(Recorded data)

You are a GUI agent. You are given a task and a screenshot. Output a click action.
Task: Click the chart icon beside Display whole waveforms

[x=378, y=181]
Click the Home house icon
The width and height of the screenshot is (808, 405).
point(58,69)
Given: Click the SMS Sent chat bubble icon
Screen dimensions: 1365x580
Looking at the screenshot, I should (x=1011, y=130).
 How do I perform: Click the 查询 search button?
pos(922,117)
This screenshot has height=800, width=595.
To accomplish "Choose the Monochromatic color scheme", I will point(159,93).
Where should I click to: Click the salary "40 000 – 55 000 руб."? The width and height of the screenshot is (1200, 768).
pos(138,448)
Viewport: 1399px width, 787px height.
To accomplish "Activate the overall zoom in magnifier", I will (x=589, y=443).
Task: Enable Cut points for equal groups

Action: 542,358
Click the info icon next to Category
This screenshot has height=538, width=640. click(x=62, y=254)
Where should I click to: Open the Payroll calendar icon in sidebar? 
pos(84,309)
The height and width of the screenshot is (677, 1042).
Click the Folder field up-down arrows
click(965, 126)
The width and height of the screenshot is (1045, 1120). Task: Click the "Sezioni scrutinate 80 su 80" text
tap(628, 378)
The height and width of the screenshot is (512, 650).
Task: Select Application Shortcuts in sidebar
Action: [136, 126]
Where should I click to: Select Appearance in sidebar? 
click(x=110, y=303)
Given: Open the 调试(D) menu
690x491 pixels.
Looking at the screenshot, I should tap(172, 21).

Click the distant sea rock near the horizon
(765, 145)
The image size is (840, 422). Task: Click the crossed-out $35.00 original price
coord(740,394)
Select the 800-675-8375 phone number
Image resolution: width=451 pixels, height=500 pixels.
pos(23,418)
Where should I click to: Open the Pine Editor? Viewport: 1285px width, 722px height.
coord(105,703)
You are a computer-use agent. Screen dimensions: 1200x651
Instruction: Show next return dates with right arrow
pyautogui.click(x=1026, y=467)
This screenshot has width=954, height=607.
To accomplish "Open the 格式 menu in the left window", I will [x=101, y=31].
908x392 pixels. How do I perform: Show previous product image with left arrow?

(End Recorded data)

_Directions for this task:_ Your task is to write out, exactly, the line that holds "Given: Open the 调试(D) menu" and every line after it until the records end.

_Answer to the problem:_
Given: Open the 调试(D) menu
690x491 pixels.
Looking at the screenshot, I should tap(172, 21).

Click the distant sea rock near the horizon
(765, 145)
The image size is (840, 422). Task: Click the crossed-out $35.00 original price
coord(740,394)
Select the 800-675-8375 phone number
Image resolution: width=451 pixels, height=500 pixels.
pos(23,418)
Where should I click to: Open the Pine Editor? Viewport: 1285px width, 722px height.
coord(105,703)
You are a computer-use agent. Screen dimensions: 1200x651
Instruction: Show next return dates with right arrow
pyautogui.click(x=1026, y=467)
This screenshot has width=954, height=607.
To accomplish "Open the 格式 menu in the left window", I will [x=101, y=31].
908x392 pixels. How do I perform: Show previous product image with left arrow?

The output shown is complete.